PAULO NOGUEIRA BATISTA JR.

Economistas e outros especialistas estão quase sempre submetidos à pressão das "verdades" e "teorias" consagradas pelos interesses e preconceitos dominantes.
O leitor talvez não imagine como é forte essa pressão e como ela deforma o debate público. Cargos, financiamentos, acesso à mídia, respeitabilidade, tudo isso está, em grande medida, condicionado à disposição de rezar pela cartilha. Às vezes, a pressão conduz a resultados grotescos.
Considerem, por exemplo, a questão da presença do Estado na economia. É um dos temas mais controvertidos da história do pensamento econômico.
Nos últimos tempos, entretanto, predomina amplamente a confiança no mercado e na superior eficácia da iniciativa privada. A maioria dos brasileiros está piamente convencida de que o Estado entrou em fase de declínio irremediável nessa nossa época de "neoliberalismo" e "globalização".

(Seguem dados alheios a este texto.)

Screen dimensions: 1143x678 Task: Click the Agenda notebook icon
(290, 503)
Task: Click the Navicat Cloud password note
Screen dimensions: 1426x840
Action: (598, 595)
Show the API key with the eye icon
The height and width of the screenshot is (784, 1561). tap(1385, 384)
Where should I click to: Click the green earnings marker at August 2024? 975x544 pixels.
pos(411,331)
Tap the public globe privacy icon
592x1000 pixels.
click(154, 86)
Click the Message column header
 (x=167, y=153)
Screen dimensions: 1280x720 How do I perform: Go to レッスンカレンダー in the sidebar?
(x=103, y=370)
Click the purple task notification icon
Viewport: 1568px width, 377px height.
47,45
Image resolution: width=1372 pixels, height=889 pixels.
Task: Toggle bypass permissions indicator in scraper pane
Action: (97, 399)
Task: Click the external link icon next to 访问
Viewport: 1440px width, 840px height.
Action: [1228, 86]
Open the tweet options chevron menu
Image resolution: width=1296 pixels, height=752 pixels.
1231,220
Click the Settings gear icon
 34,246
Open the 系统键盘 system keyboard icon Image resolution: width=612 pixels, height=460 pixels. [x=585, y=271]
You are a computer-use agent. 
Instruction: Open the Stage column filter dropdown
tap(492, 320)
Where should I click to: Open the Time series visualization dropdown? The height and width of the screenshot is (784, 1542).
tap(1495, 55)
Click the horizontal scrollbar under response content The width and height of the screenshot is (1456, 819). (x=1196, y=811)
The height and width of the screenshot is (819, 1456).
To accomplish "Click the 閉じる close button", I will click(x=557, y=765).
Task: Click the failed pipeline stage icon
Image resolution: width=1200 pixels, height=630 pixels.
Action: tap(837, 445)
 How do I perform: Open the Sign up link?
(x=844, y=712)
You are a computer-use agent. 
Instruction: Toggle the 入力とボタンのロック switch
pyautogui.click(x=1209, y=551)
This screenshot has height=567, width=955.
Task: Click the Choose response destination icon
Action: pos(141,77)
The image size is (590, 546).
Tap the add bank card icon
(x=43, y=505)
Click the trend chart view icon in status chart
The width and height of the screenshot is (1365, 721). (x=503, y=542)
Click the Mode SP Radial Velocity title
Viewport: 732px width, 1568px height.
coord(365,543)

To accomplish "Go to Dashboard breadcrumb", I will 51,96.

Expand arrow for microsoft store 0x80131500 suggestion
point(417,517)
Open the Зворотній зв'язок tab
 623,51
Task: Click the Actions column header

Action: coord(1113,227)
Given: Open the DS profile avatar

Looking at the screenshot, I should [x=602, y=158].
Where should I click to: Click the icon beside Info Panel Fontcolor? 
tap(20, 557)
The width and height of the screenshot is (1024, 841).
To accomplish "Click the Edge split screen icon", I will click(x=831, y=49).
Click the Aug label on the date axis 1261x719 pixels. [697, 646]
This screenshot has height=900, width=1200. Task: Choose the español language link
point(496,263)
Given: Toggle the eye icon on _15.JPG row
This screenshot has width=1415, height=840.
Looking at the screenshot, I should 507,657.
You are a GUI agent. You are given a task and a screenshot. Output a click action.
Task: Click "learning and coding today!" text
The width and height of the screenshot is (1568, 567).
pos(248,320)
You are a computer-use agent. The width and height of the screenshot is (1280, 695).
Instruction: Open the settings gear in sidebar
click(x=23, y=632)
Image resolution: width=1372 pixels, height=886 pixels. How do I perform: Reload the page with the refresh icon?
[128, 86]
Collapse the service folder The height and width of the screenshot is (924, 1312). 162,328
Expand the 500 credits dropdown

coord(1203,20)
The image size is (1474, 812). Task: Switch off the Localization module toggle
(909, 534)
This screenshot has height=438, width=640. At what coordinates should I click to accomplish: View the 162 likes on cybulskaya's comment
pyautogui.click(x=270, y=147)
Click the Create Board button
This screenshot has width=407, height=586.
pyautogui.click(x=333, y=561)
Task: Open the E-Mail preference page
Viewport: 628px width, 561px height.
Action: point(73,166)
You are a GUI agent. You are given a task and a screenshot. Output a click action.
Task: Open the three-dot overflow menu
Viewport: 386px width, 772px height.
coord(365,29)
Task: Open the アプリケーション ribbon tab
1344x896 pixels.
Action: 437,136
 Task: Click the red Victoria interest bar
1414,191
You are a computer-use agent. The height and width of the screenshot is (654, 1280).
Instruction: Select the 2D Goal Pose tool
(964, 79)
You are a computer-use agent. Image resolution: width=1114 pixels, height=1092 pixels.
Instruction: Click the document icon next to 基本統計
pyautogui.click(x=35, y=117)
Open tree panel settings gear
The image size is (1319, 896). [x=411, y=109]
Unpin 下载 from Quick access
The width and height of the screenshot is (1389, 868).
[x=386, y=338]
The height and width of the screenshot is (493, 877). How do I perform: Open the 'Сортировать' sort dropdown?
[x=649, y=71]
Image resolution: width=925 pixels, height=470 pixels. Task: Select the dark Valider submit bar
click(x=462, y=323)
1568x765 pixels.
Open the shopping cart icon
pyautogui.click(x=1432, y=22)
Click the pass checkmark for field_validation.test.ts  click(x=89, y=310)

Talvez isso seja verdade em certas regiões do mundo, como grande parte da África e da América Latina. Mas, de modo geral, não é o que está acontecendo nos países centrais e nos países em desenvolvimento mais bem-sucedidos.
É realmente impressionante o tamanho da distância que separa a realidade econômica da sua representação ideológica ou doutrinária.
Raramente os economistas se dignam a nos revelar a seguinte e constrangedora verdade: apesar do suposto triunfo do pensamento "neoliberal" e dos programas de privatização, o Primeiro Mundo é um parque de dinossauros, onde a participação do Estado tem aumentado na maioria dos países.
Nos últimos 20 anos, a tendência dominante nesses países foi de aumento do gasto público, da carga tributária global, dos déficits fiscais e do endividamento governamental. Não apenas em termos absolutos, mas como proporção do PIB. Na maioria dos países, aumentou até mesmo a participação do emprego público no emprego total.
Já apresentei esses dados em artigos anteriores nessa coluna, mas (como seria de se esperar) poucos se interessam em considerá-los.
Não é que sejam de difícil acesso. Ao contrário, as estatísticas em questão podem ser encontradas em fontes ultraconhecidas e de grande prestígio internacional, como a Organização para a Cooperação e o Desenvolvimento Econômico -a OCDE- e o Fundo Monetário Internacional -FMI.
A maior parte das publicações dessas entidades está disponível, ainda que com algum atraso, em várias de nossas bibliotecas e centros de documentação.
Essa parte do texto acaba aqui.